During the 2010/2011 academic year in England, there were 304,370 fixed-term exclusions and 5,170 permanent exclusions from primary, secondary, and special schools (Department for Children, Schools and Families, 2012).

Persistent disruptive behaviour – The need for a definition

”Persistent disruptive behaviour” is a term that is widely used in the exclusion process, although there is no standardized definition that appears to have been agreed upon. Indeed, the literature review demonstrated that the term has been used to cover a spectrum of behaviours, from calling-out in class, annoying/distracting other students, and general attention seeking, to more aggressive actions.
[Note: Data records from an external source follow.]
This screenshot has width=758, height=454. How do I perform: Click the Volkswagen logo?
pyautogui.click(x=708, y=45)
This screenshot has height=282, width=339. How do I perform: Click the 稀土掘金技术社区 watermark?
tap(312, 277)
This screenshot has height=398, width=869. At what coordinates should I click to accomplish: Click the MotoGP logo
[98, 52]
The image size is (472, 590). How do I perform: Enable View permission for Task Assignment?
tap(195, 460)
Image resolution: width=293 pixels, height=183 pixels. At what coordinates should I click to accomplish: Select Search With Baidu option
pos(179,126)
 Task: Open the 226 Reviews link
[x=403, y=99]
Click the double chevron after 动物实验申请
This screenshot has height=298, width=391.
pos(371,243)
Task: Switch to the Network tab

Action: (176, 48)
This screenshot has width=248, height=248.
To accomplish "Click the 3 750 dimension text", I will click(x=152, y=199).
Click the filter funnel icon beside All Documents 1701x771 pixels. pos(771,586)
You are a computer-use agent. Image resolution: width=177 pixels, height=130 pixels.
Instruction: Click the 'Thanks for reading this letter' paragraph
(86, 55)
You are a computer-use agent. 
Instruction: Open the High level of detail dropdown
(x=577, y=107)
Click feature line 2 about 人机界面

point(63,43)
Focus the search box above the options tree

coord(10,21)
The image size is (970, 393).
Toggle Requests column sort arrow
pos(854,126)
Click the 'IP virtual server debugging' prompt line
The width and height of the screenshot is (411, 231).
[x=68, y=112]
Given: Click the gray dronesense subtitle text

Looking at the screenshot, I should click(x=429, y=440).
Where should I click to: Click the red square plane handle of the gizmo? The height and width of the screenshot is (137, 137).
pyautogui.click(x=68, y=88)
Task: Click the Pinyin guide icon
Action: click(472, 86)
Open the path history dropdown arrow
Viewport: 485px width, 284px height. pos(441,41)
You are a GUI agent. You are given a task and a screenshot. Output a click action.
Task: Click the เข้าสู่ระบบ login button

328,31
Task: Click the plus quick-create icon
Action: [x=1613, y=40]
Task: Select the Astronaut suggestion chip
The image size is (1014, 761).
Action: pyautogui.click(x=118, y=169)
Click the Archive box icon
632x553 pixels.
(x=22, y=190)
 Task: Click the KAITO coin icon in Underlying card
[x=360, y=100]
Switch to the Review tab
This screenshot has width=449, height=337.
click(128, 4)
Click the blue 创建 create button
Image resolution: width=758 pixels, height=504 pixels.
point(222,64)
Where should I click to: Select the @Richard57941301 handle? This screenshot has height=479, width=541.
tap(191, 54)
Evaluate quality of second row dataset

For both, fixed and permanent types of exclusion, “persistent disruptive behaviour” was most commonly cited as the reason for exclusion, accounting for 24.1% of fixed-term exclusions and 32.9 of permanent exclusions in 2010/2011 (Department for Children, Schools and Families, 2012). .
In current practice, persistent disruptive behaviour appears to be applied to a range of pervasive and to some extent predictable, consistently inappropriate behaviours rather than one-off actions such as a physical or verbal assault or damage of property. However, if the definition varies from school to school, it follows that there may be significant variation in the criteria being applied when making the decision to exclude a pupil, and this may make interpretation of inter-school comparisons of exclusion statistics difficult. The data presented in Figure 3 show the incidence of permanent exclusion attributable to persistent disruptive behaviour across a number of LEAs in England. LEAs were selected solely on the basis of data availability. Disruptive behaviour was repeatedly listed among the most common reasons for permanent exclusion. However, no definition of the term was provided by any LEA.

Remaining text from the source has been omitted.